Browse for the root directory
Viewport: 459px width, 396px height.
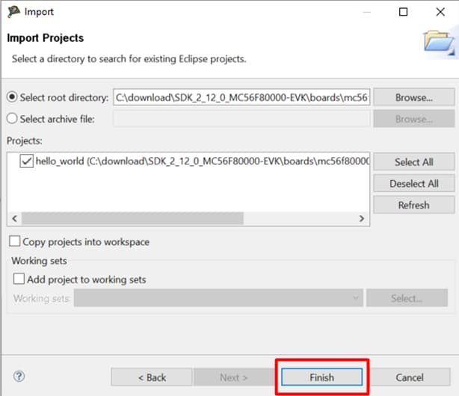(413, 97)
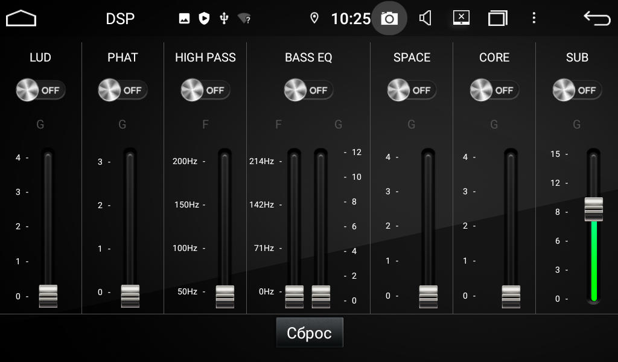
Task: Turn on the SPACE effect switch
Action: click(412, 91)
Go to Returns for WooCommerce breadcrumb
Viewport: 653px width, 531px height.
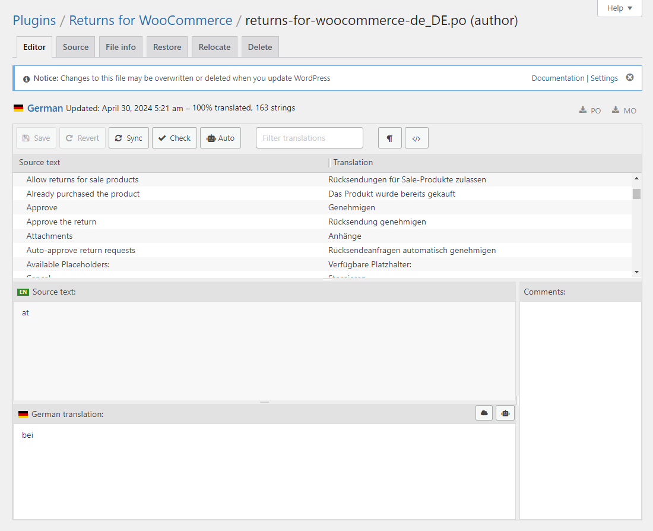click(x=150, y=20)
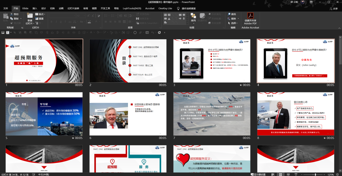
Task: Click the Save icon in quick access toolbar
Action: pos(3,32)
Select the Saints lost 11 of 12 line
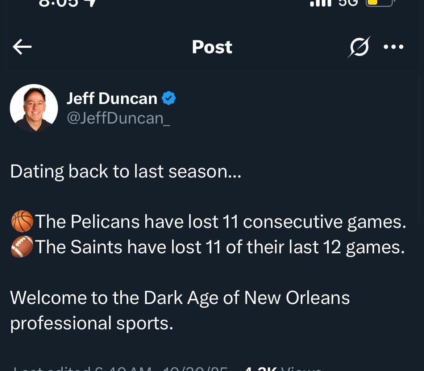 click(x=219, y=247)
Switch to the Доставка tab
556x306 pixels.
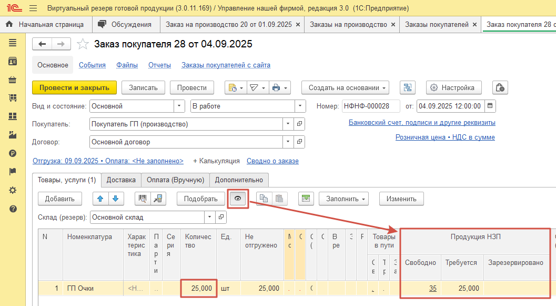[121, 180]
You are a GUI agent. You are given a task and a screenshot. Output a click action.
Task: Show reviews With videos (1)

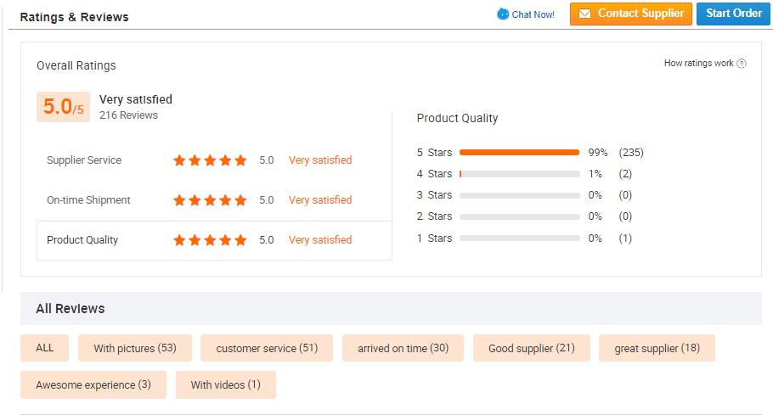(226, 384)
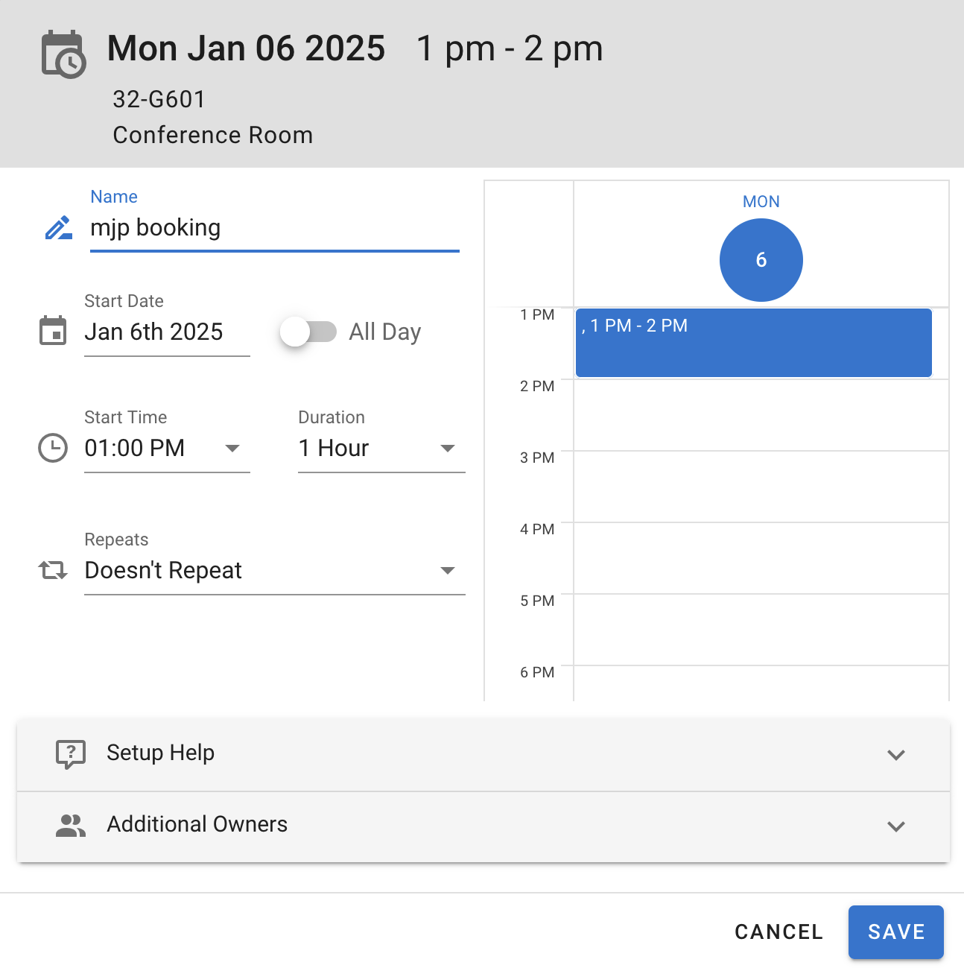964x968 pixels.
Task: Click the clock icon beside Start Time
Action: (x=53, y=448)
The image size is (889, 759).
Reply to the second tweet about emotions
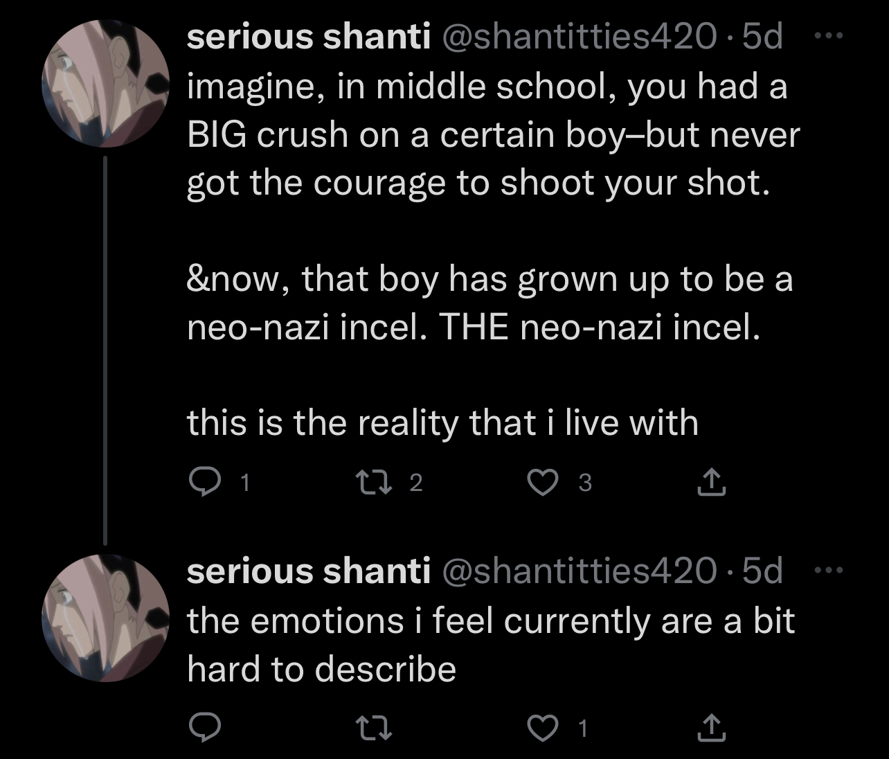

* * *

Rewrite all of the material above with every "Viewport" swapped for "Window" and nothing else changed, leaving out the pictures.

### Exercise result
Browse for the root directory
Window: 459px width, 396px height.
(413, 97)
Task: Turn on the SPACE effect switch
Action: click(412, 91)
Go to Returns for WooCommerce breadcrumb
Window: 653px width, 531px height.
click(x=150, y=20)
Task: Click the Save icon in quick access toolbar
Action: pos(3,32)
Select the Saints lost 11 of 12 line
 click(x=219, y=247)
Switch to the Доставка tab
556x306 pixels.
[121, 180]
You are a GUI agent. You are given a task and a screenshot. Output a click action.
Task: Show reviews With videos (1)

(226, 384)
964x968 pixels.
Task: Click the clock icon beside Start Time
Action: (x=53, y=448)
The image size is (889, 759).
Reply to the second tweet about emotions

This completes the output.